What'll now be a pain is changing someone's name, so they might also give people a number internally and use those instead:

  • ID
  • Name

  • Student ID
  • DOB

  • Student ID
  • Parent ID

  • Parent ID
  • Address

  • Parent ID
  • Phone Number

  • Parent ID
  • Credit Card Info

The Cost

The cost of doing all of this is that if you want to look up, for example, what address corresponds to which phone number, you have to look up the Parent ID for both, joining those tables together. You've also had to store these ID numbers which you didn't have before, but hopefully you've saved more storage in not copying other information.


This process of breaking down your data into exact minimal relationships and storing those separately is database normalisation. There are various numbered normal forms which describe how much you've done this, satisfying various constraints and conditions.

NB also: in some databases, the speed cost of joining all this data back together is not what you want, and storing all the data for every row is better!

Edits: Argh, no Markdown table support!


I love your school example! Great analogy.


All the above are quite explanatory, but let me add a few things.

When a database has tables with data being repeated that data that is repeated is said to be redundant(Not needed and should be eliminated or better still be organized in a better way).

That better way of data organization in order to reduce REDUNDANCY is called NORMALIZATION.

Normalization is the reduction of data duplication i.e redundancy. This concept was introduced by DR Edgar F. Codd. and he formulated 4 forms in which data redundancy can be archived. The forms are as follows : 1NF, 2NF, 3NF and 4NF(formulated by Codd and Boyce A.K.A. BCNF).

1NF (First Normalization form)

Now this forms says that if your data is redundant in the following ways:
*one table cell containing multiple values
*one column/attribute having repeating groups i.e phoneNumber1, phoneNumber2 etc
*your rows dont have primary keys that uniquely identifies them
You should do this:
*Each should cell contain single values
*Move repeating groups i.e phoneNumber1, phoneNumber2 to seprate tables
*Have primary keys that uniquely identifies each row.

2NF (Second Normalization form)

Now this forms says that if your data is redundant in the following ways:
*If you have a composite key which your other non primary keys dont depend on.
. . . it basically says that all non-prime keys(keys that are not primary, composite or candidate) should depend on the composite keys that exist in a table else, move the non dependent ones to another table. This form focuses on Functional dependency i.e B is functionally dependent on A if A affects B.

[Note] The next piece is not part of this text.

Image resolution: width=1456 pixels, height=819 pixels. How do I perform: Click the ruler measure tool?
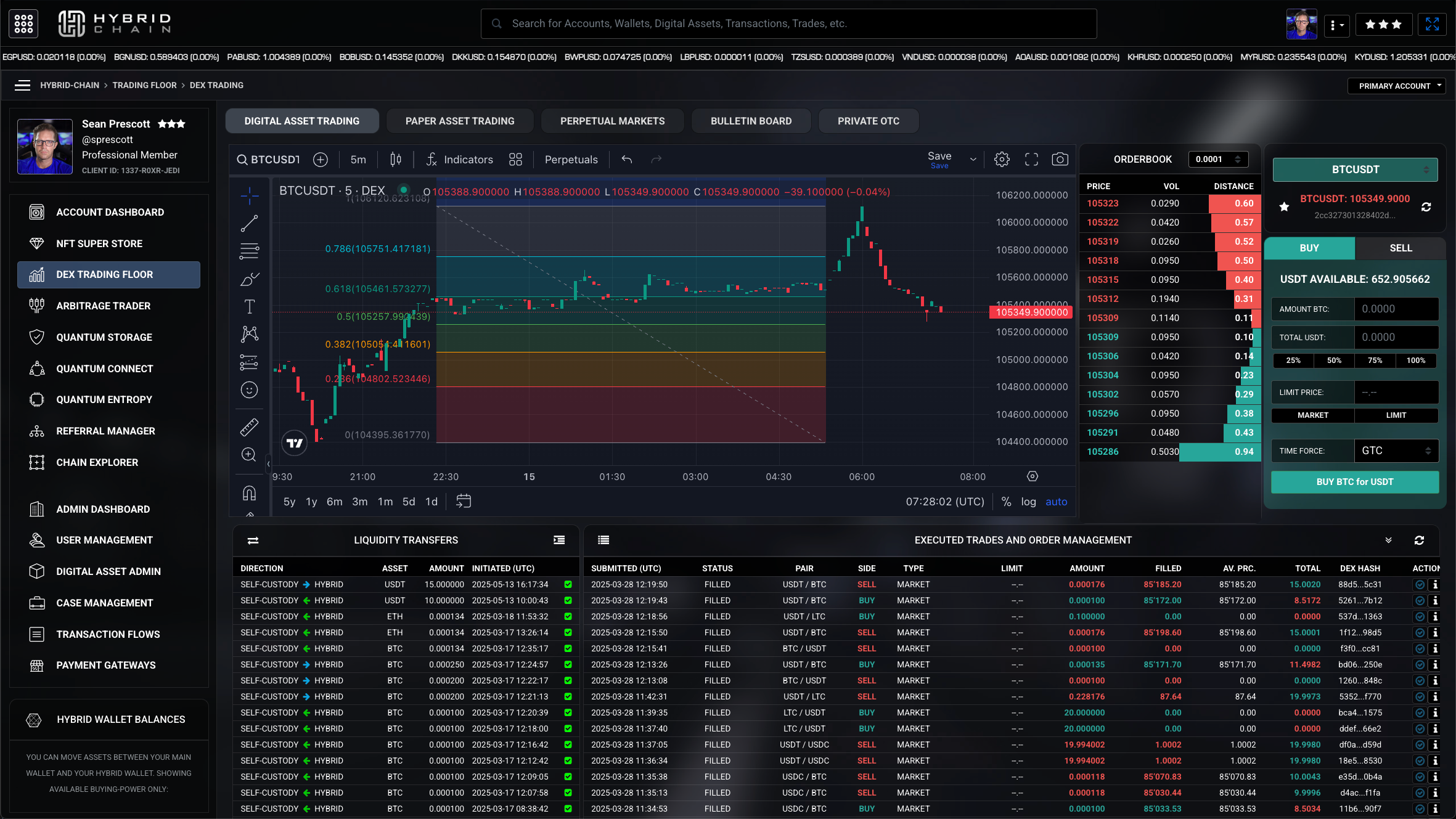249,426
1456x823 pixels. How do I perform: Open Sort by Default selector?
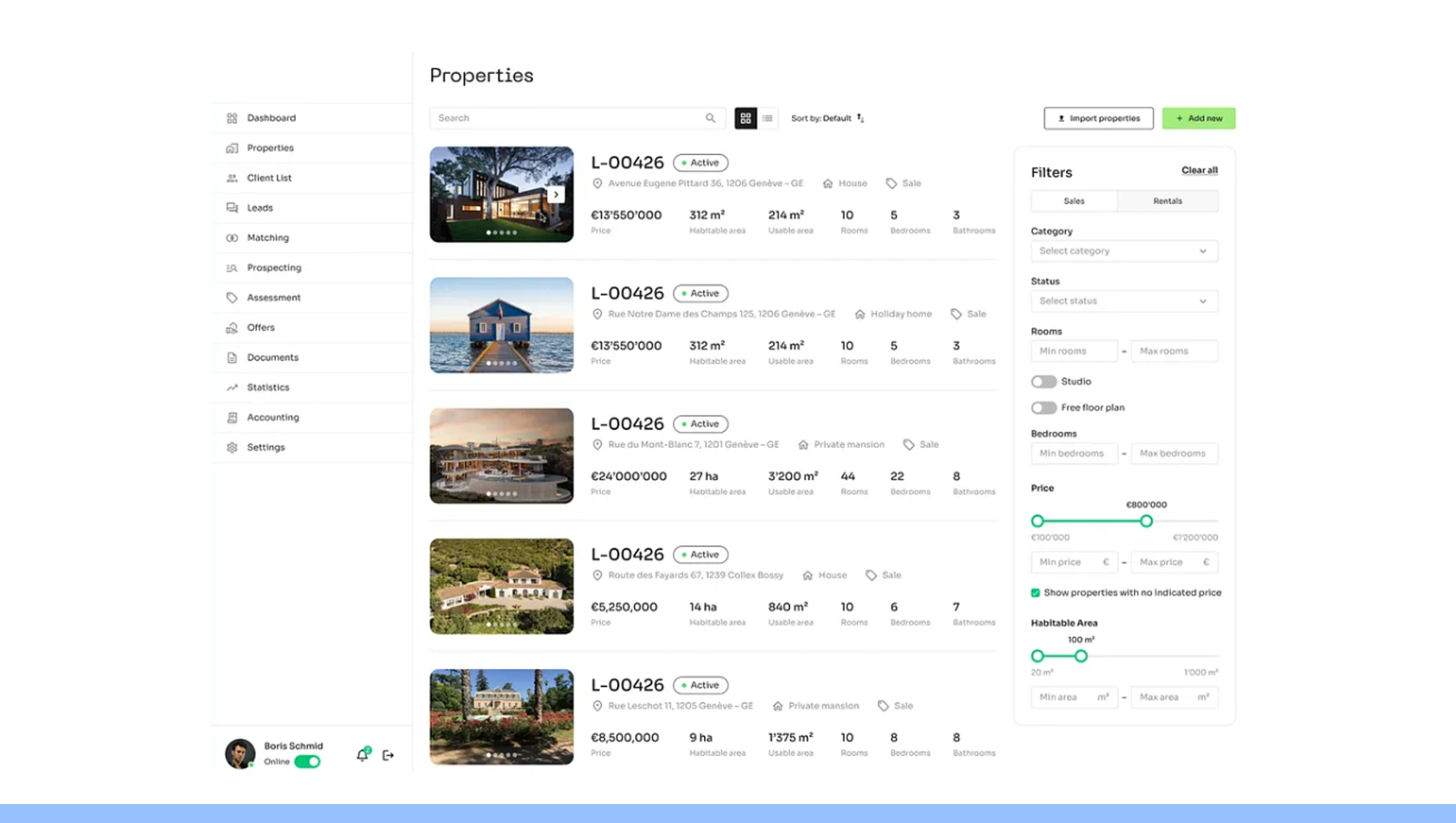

3NF (Third Normalization form)

This form is quite similar to the Third normal form but it goes on to say that there shouldnt be any existence of Referential Dependency i.e a non-prime key should not depend on another non prime key instead, it should depend on only the existing primary or composite keys.

The fourth one is quite confusing cant explain it
(Here is a link )[]

The 2nd, 3rd and 4th forms require that forms prior to them be first fulfilled.
i.e for a table to be in its fourth form, it must first pass the 1st, 2nd and 3rd forms.

i hope this helps


It's all about having a single source of truth.

Suppose you have an e-commerce store, specialized in selling fine beers.

Imagine you have those tables:

  • beer for the beers themselves
  • client are the clients
  • review are reviews left by clients on beers
  • order are the orders

When a client leaves a review, you don't want to embed the client's data inside the review but just to create a link. This way when the client changes his profile picture it gets updated on all his comments at once.

However when a client makes an order you want to copy both the client's information and the product's information (like the price). This way even if the client changes his address later or the product changes its price then the order still is accurately describing what was paid and where it was shipped.

All you're looking for is the truth, nothing more. If a single item of data were to appear twice in a database, which one would you trust? On the other hand, you need to make sure that the data you're storing is the truth.